The United States Nuclear Regulatory Commission (USNRC) defines a dirty bomb as one type of a radiological dispersal device (RDD) that combines conventional explosives, such as dynamite, with radioactive material. According to the USNRC, a dirty bomb is in no way similar to a nuclear weapon or nuclear bomb. The fact sheet explains:
A nuclear bomb creates an explosion that is millions of times more powerful than that of a dirty bomb. The cloud of radiation from a nuclear bomb could spread tens to hundreds of square miles, whereas a dirty bomb’s radiation could be dispersed within a few blocks or miles of the explosion. A dirty bomb is not a “Weapon of Mass Destruction” but a “Weapon of Mass Disruption,” where contamination and anxiety are the terrorists’ major objectives.
Usually, dirty bombs don’t release enough radiation to kill people or cause severe illness. That doesn’t mean that dirty bombs don’t do damage, though. The impact of the explosion itself can do lots of damage to humans and buildings. But the actual ‘dirty’ part of the bomb is the radioactive particles that are scattered as a result of the explosion.
After a dirty bomb goes off, radiation is spread across a city where it gets into building intakes, drops in people’s yards, in parks, on the street, into your car’s air intakes, etc. All that needs to be fully cleaned. That means a lot of clean up that could take months/years and substantial sums of money.
Depending on the amount and type of radioactive material used, and which way the wind is blowing, their reach can be extensive. So besides the actual injuries that could be suffered by passersby, and the damage an explosion does to buildings, the radioactive material that spreads can cause, long term health effects from exposure to the radiation.
Ionizing radiation, according to Popular Science, “does one main thing to the human body: it weakens and breaks up DNA, either damaging cells enough to kill them or causing them to mutate in ways that may eventually lead to cancer.”

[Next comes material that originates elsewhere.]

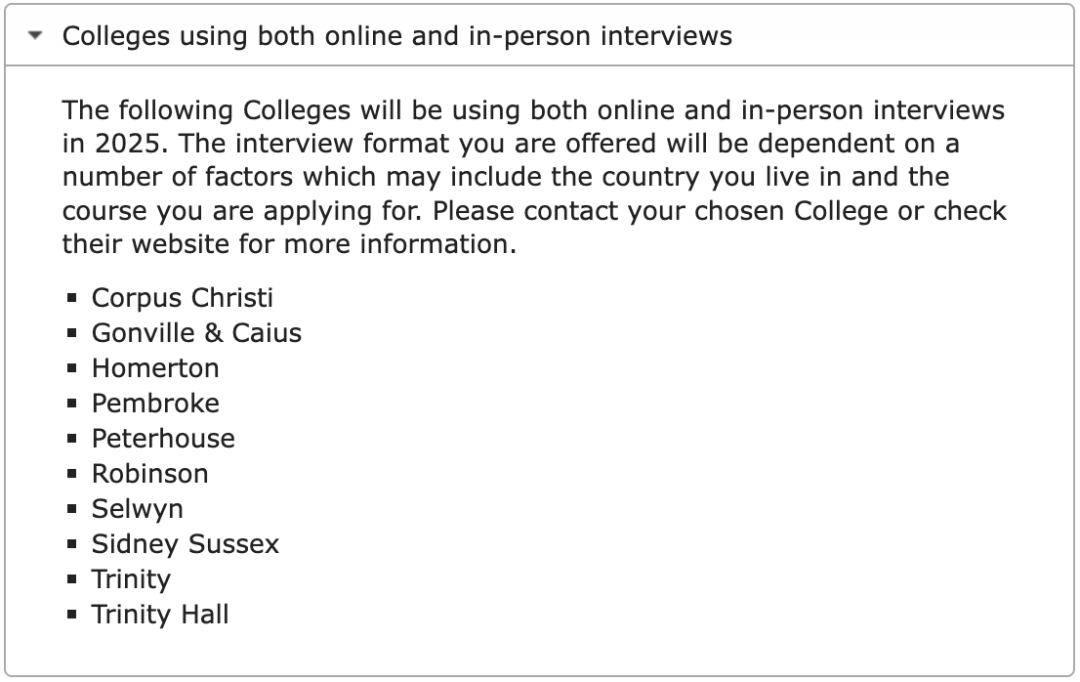Click the bullet marker before Peterhouse

(x=72, y=439)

I explained in a PoliceOne.com article that “Terrorists may use an incident to create public panic. The highly toxic nature of radioactive materials and their threat to life make them frightening. Even if injuries are minimal in the initial explosion, the radioactive material that citizens inhale or ingest can cause a lasting risk to health, increasing the potential of disease. Tests monitoring the impact of small RDDs show the immediate spread of toxic materials may be minimal. If radioactive particles enter an HVAC system, however, and then flow through the air ducts in a building, the risk to human health greatly increases.”
Finding radioactive materials before a bomb goes off is the best way to protect the public. Handheld Radiation Isotope Identifiers (RIIDs) or small, belt worn identifiers (SPRDs) are used to search for materials that could make a dirty bomb; it’s critical to know the exact isotope of the radioactive material in order to assess the potential threat and quickly initiate a plan of action. Simply knowing you have radiation is not good enough. Nuisance alarms from people with recent nuclear medical treatments, building materials, and even bananas cause users to investigate alarms, taking them away from other, more common, security threats.
The instrument operator can now view the results of an alarm on screen, at the scene, without having to call for a secondary screening tool, allowing immediate implementation of the proper operational step to contain the source or ignore it.
Large detectors that are contained in a vehicle or backpack allow small numbers of officers to quickly see abnormal radiation levels in a large area, or from a distance. Small, personal radiation detectors, worn covertly by all personnel, provide radiation detection in the immediate area around the wearer, are inexpensive, and provide a “network” of sensors to detect hidden sources. They can quickly pinpoint the location of radioactive sources easily, allowing officers to respond to the exact location of a threat.